I think selfish love comes from a place of entitlement- like I own you- you need to make me feel this way. Selfish love is about control.

I don't see wanting to be around those who make us feel good about ourselves as being selfish. People share an affinity for one another for selfless reasons- ex- they're on the same wavelength and are in tune with one another. Naturally, they gravitate towards each other because they re-affirm each other on a deeper level. 

It's selfish when you depend on someone for your own identity. Finding a love that is secure is not selfish love, either. It's not selfish to look for stable relationships that bring a sense of peace in one's life through a couple's ability to commit and see eye-to-eye. Unstable relationships where passion exists without commitment can also be selfish love if it does not contain a level of empathy and respect (elements of both secure relationships that make us feel great about ourselves).


----------



## Life.Is.A.Game

strawberryLola said:


> I think selfish love comes from a place of entitlement- like I own you- you need to make me feel this way. Selfish love is about control.
> 
> I don't see wanting to be around those who make us feel good about ourselves as being selfish. People share an affinity for one another for selfless reasons- ex- they're on the same wavelength and are in tune with one another. Naturally, they gravitate towards each other because they re-affirm each other on a deeper level.
> 
> It's selfish when you depend on someone for your own identity. Finding a love that is secure is not selfish love, either. It's not selfish to look for stable relationships that bring a sense of peace in one's life through a couple's ability to commit and see eye-to-eye. Unstable relationships where passion exists without commitment can also be selfish love if it does not contain a level of empathy and respect (elements of both secure relationships that make us feel great about ourselves).


Yes, I agree. I was thinking more about depending on others to make us feel a certain way and being so attached that we start blaming them for the way we feel. 
People have told me they had to give up their passions (careers, hobbies, etc) for their SO because of their SOs insecurities. So that's where all this was coming from (I possibly didn't word it correctly but that's what I meant). But ya, I agree with what you said.

**Material**
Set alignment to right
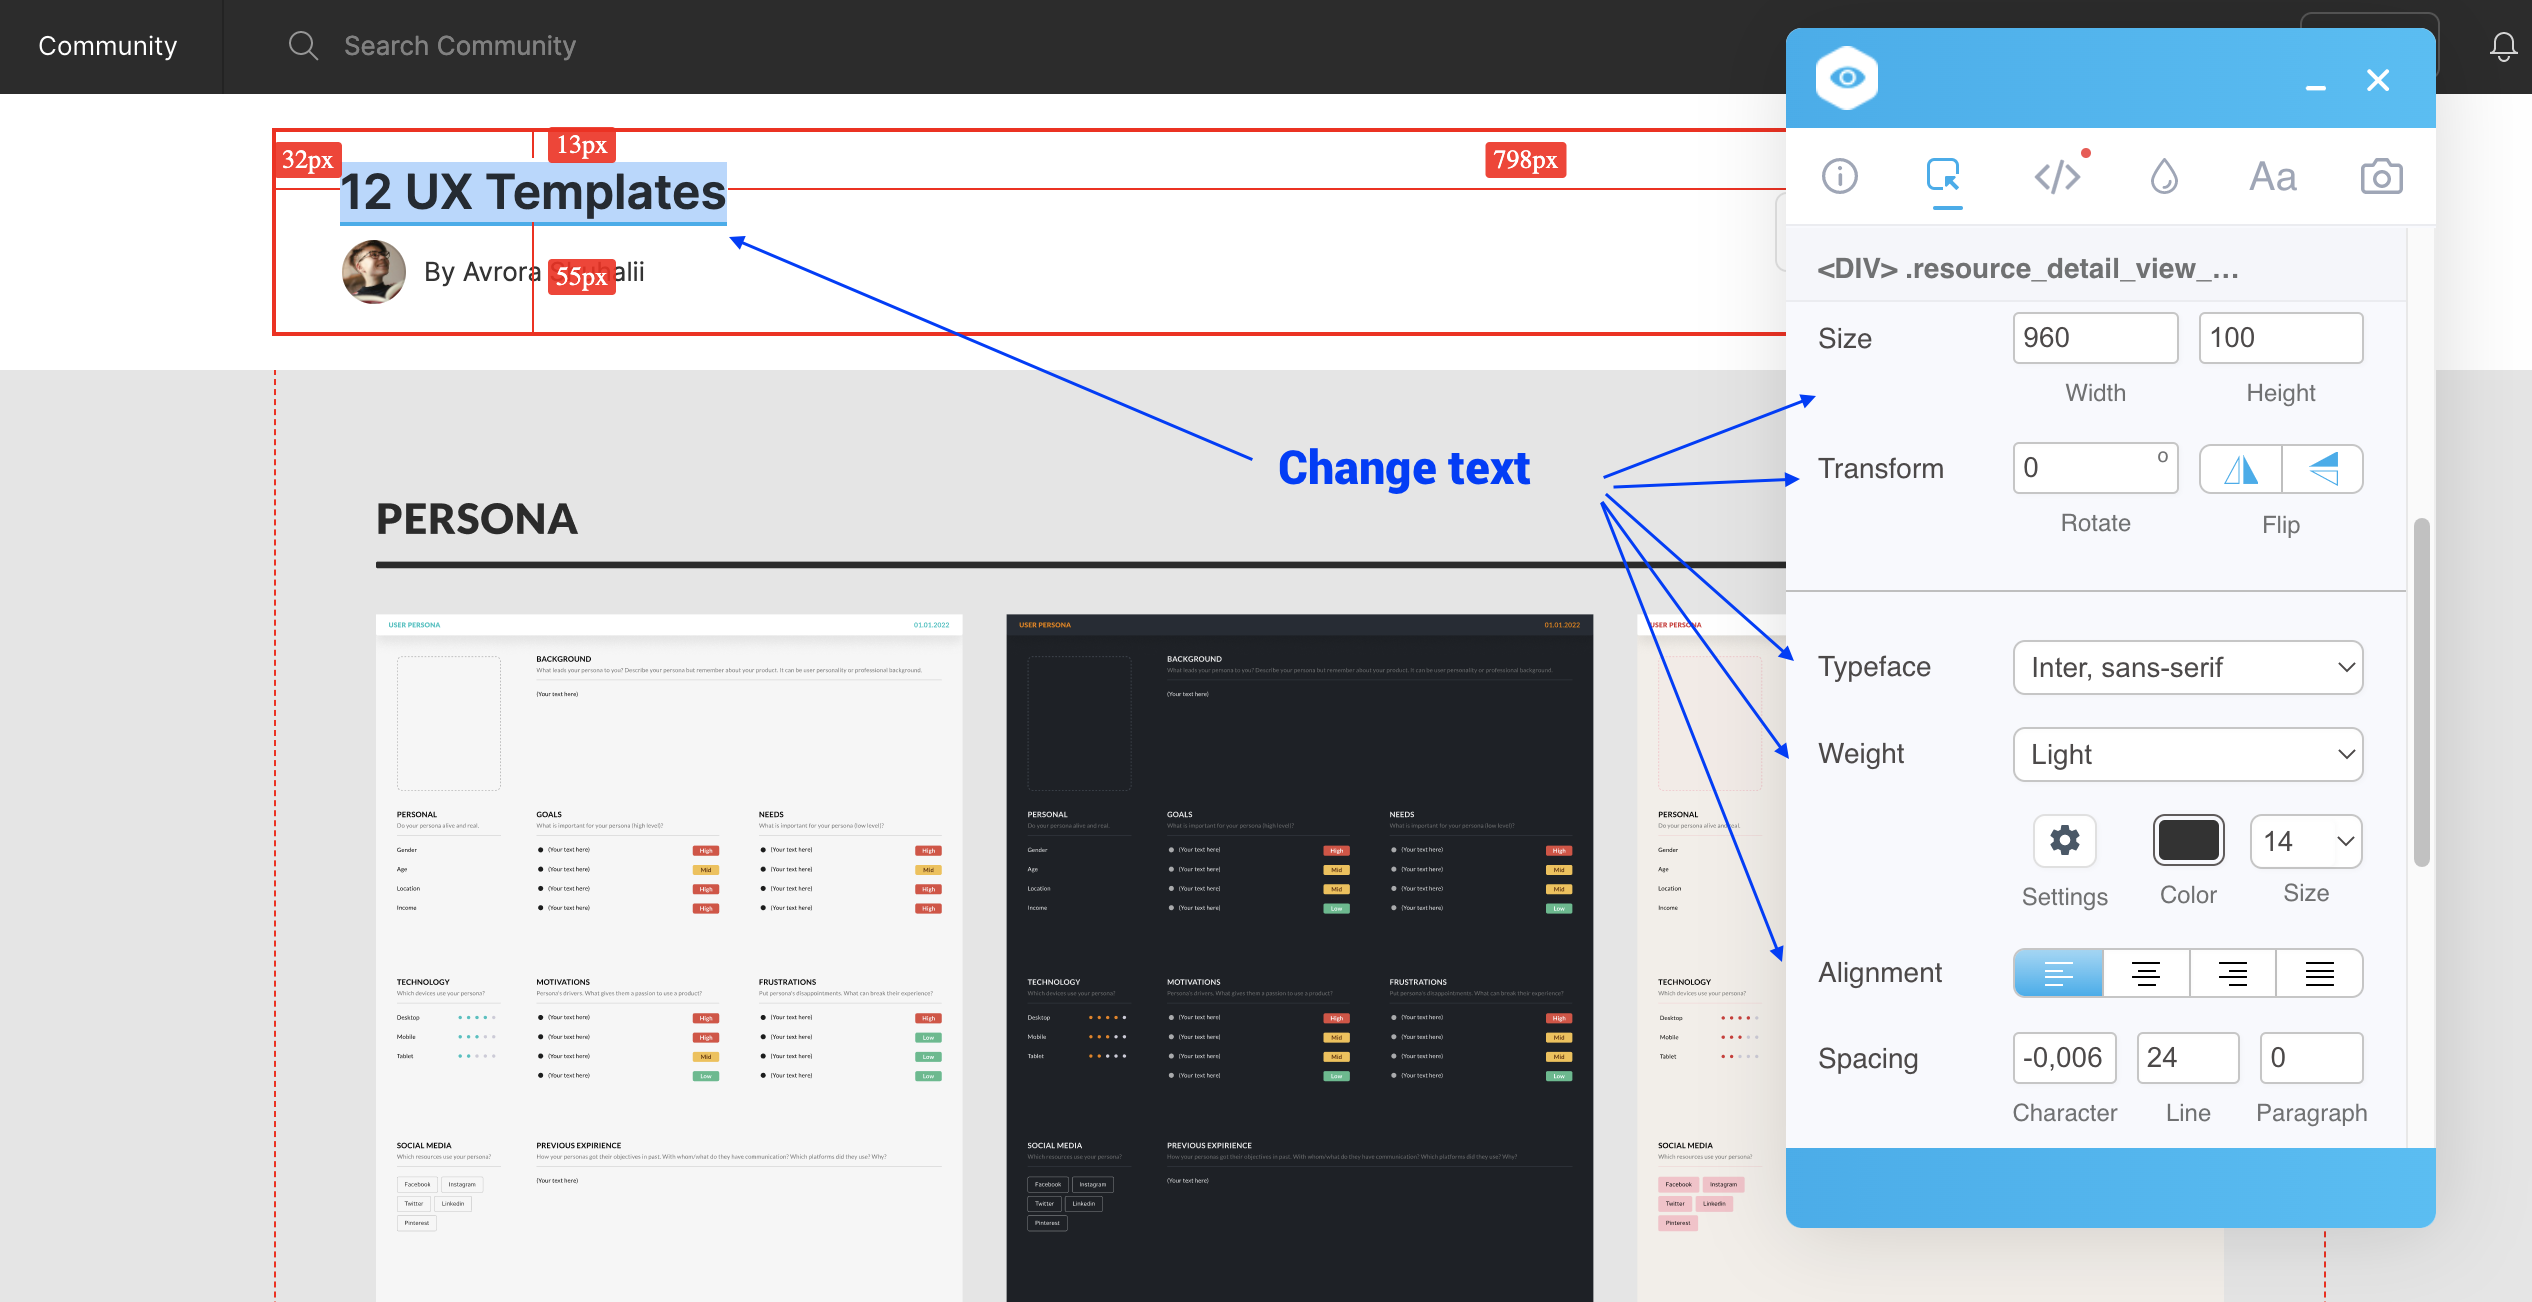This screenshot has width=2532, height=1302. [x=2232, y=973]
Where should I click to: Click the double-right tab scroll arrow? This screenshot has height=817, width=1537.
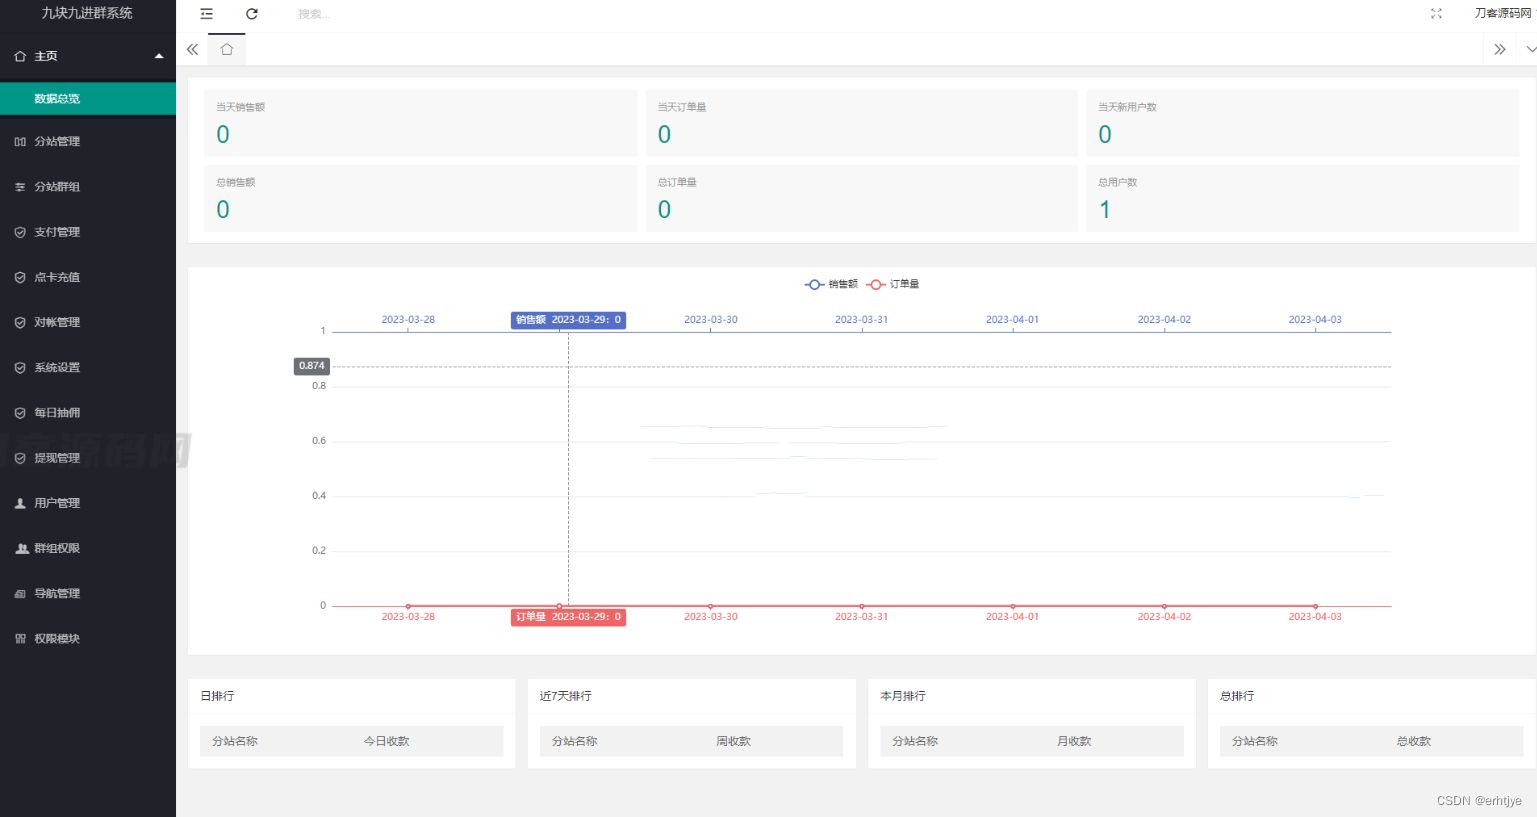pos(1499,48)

**What you have to do**
In the forum thread on selfish love, what did people say they had to give up for their SO, and why?

**Complete answer**
They gave up their passions, such as careers and hobbies, because of their SO's insecurities.